***** RECORDS PROVIDED

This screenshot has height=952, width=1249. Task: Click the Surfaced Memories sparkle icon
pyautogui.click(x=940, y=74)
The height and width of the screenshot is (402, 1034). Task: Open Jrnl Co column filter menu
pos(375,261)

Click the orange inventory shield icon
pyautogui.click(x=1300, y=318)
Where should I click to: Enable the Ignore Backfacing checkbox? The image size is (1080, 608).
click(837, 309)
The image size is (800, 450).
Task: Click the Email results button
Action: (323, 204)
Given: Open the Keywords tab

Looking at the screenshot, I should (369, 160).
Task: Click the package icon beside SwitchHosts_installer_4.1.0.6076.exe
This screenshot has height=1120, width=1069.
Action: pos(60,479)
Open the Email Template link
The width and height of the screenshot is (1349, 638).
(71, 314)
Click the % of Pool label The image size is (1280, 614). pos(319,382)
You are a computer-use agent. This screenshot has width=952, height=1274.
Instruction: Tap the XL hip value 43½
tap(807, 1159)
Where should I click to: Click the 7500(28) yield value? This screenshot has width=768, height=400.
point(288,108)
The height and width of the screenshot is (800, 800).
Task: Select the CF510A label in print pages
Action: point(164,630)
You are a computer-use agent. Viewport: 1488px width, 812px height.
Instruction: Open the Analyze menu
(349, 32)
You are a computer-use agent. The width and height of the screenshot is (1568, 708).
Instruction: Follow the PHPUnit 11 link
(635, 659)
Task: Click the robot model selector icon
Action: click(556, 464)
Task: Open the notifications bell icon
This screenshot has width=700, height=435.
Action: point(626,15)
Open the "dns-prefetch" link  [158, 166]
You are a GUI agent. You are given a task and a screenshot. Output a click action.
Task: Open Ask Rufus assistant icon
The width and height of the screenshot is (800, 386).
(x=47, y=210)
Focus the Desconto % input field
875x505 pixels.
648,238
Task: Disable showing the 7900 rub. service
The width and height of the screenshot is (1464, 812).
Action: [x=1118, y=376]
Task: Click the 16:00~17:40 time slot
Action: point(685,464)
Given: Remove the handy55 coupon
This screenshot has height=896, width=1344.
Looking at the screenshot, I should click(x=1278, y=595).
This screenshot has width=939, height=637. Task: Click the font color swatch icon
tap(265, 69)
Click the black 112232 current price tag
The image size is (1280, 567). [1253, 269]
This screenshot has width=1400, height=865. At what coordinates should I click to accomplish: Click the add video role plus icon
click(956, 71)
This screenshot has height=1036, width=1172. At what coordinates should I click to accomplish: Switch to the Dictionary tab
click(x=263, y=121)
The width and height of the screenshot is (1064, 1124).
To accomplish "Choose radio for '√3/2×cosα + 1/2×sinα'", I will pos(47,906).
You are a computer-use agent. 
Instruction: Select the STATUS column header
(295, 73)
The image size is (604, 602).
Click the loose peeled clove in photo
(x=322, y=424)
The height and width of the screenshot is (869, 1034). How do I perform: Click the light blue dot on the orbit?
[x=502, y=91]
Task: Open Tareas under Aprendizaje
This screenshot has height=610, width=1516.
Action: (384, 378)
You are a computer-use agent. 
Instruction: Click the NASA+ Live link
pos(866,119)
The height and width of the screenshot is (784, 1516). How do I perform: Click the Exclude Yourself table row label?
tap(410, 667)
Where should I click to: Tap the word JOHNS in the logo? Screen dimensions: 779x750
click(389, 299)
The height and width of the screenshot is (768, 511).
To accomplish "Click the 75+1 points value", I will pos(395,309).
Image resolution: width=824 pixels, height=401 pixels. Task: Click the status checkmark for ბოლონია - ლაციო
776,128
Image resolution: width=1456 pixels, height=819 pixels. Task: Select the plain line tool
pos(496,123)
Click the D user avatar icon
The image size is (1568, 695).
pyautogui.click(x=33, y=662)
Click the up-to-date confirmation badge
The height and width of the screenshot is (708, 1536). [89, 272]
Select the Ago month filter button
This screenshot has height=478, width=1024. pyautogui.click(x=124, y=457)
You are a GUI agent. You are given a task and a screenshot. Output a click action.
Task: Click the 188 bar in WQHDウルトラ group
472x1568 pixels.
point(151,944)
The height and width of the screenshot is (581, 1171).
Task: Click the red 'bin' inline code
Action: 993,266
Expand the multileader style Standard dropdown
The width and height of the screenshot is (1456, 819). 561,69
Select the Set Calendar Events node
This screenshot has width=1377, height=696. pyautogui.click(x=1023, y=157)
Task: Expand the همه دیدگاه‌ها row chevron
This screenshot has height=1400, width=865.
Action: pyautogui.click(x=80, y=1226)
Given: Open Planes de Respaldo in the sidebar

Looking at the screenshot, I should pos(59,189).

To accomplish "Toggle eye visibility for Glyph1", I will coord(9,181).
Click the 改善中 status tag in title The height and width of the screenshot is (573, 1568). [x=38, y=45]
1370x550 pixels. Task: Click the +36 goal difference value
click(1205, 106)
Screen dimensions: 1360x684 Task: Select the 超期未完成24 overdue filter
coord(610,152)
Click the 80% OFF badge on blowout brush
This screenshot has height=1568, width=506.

**********

* **WORK INSTRUCTIONS**
Transcribe every record verbatim.

* **COMPLETED EXERCISE**
This screenshot has height=952, width=1249. Task: Click the Surfaced Memories sparkle icon
pyautogui.click(x=940, y=74)
The height and width of the screenshot is (402, 1034). Task: Open Jrnl Co column filter menu
pos(375,261)

Click the orange inventory shield icon
pyautogui.click(x=1300, y=318)
Where should I click to: Enable the Ignore Backfacing checkbox? The image size is (1080, 608).
click(837, 309)
The image size is (800, 450).
Task: Click the Email results button
Action: (323, 204)
Given: Open the Keywords tab

Looking at the screenshot, I should (369, 160).
Task: Click the package icon beside SwitchHosts_installer_4.1.0.6076.exe
This screenshot has height=1120, width=1069.
Action: pos(60,479)
Open the Email Template link
The width and height of the screenshot is (1349, 638).
(71, 314)
Click the % of Pool label The image size is (1280, 614). pos(319,382)
You are a computer-use agent. This screenshot has width=952, height=1274.
Instruction: Tap the XL hip value 43½
tap(807, 1159)
Where should I click to: Click the 7500(28) yield value? This screenshot has width=768, height=400.
point(288,108)
The height and width of the screenshot is (800, 800).
Task: Select the CF510A label in print pages
Action: point(164,630)
You are a computer-use agent. Viewport: 1488px width, 812px height.
Instruction: Open the Analyze menu
(349, 32)
You are a computer-use agent. The width and height of the screenshot is (1568, 708).
Instruction: Follow the PHPUnit 11 link
(635, 659)
Task: Click the robot model selector icon
Action: click(556, 464)
Task: Open the notifications bell icon
This screenshot has width=700, height=435.
Action: point(626,15)
Open the "dns-prefetch" link  [158, 166]
You are a GUI agent. You are given a task and a screenshot. Output a click action.
Task: Open Ask Rufus assistant icon
The width and height of the screenshot is (800, 386).
(x=47, y=210)
Focus the Desconto % input field
875x505 pixels.
648,238
Task: Disable showing the 7900 rub. service
The width and height of the screenshot is (1464, 812).
Action: [x=1118, y=376]
Task: Click the 16:00~17:40 time slot
Action: point(685,464)
Given: Remove the handy55 coupon
This screenshot has height=896, width=1344.
Looking at the screenshot, I should click(x=1278, y=595).
This screenshot has width=939, height=637. Task: Click the font color swatch icon
tap(265, 69)
Click the black 112232 current price tag
The image size is (1280, 567). [1253, 269]
This screenshot has width=1400, height=865. At what coordinates should I click to accomplish: Click the add video role plus icon
click(956, 71)
This screenshot has height=1036, width=1172. At what coordinates should I click to accomplish: Switch to the Dictionary tab
click(x=263, y=121)
The width and height of the screenshot is (1064, 1124).
To accomplish "Choose radio for '√3/2×cosα + 1/2×sinα'", I will pos(47,906).
You are a computer-use agent. 
Instruction: Select the STATUS column header
(295, 73)
The image size is (604, 602).
Click the loose peeled clove in photo
(x=322, y=424)
The height and width of the screenshot is (869, 1034). How do I perform: Click the light blue dot on the orbit?
[x=502, y=91]
Task: Open Tareas under Aprendizaje
This screenshot has height=610, width=1516.
Action: (384, 378)
You are a computer-use agent. 
Instruction: Click the NASA+ Live link
pos(866,119)
The height and width of the screenshot is (784, 1516). How do I perform: Click the Exclude Yourself table row label?
tap(410, 667)
Where should I click to: Tap the word JOHNS in the logo? Screen dimensions: 779x750
click(389, 299)
The height and width of the screenshot is (768, 511).
To accomplish "Click the 75+1 points value", I will pos(395,309).
Image resolution: width=824 pixels, height=401 pixels. Task: Click the status checkmark for ბოლონია - ლაციო
776,128
Image resolution: width=1456 pixels, height=819 pixels. Task: Select the plain line tool
pos(496,123)
Click the D user avatar icon
The image size is (1568, 695).
pyautogui.click(x=33, y=662)
Click the up-to-date confirmation badge
The height and width of the screenshot is (708, 1536). [89, 272]
Select the Ago month filter button
This screenshot has height=478, width=1024. pyautogui.click(x=124, y=457)
You are a GUI agent. You are given a task and a screenshot. Output a click action.
Task: Click the 188 bar in WQHDウルトラ group
472x1568 pixels.
point(151,944)
The height and width of the screenshot is (581, 1171).
Task: Click the red 'bin' inline code
Action: 993,266
Expand the multileader style Standard dropdown
The width and height of the screenshot is (1456, 819). 561,69
Select the Set Calendar Events node
This screenshot has width=1377, height=696. pyautogui.click(x=1023, y=157)
Task: Expand the همه دیدگاه‌ها row chevron
This screenshot has height=1400, width=865.
Action: pyautogui.click(x=80, y=1226)
Given: Open Planes de Respaldo in the sidebar

Looking at the screenshot, I should pos(59,189).

To accomplish "Toggle eye visibility for Glyph1", I will coord(9,181).
Click the 改善中 status tag in title The height and width of the screenshot is (573, 1568). [x=38, y=45]
1370x550 pixels. Task: Click the +36 goal difference value
click(1205, 106)
Screen dimensions: 1360x684 Task: Select the 超期未完成24 overdue filter
coord(610,152)
Click the 80% OFF badge on blowout brush
This screenshot has height=1568, width=506.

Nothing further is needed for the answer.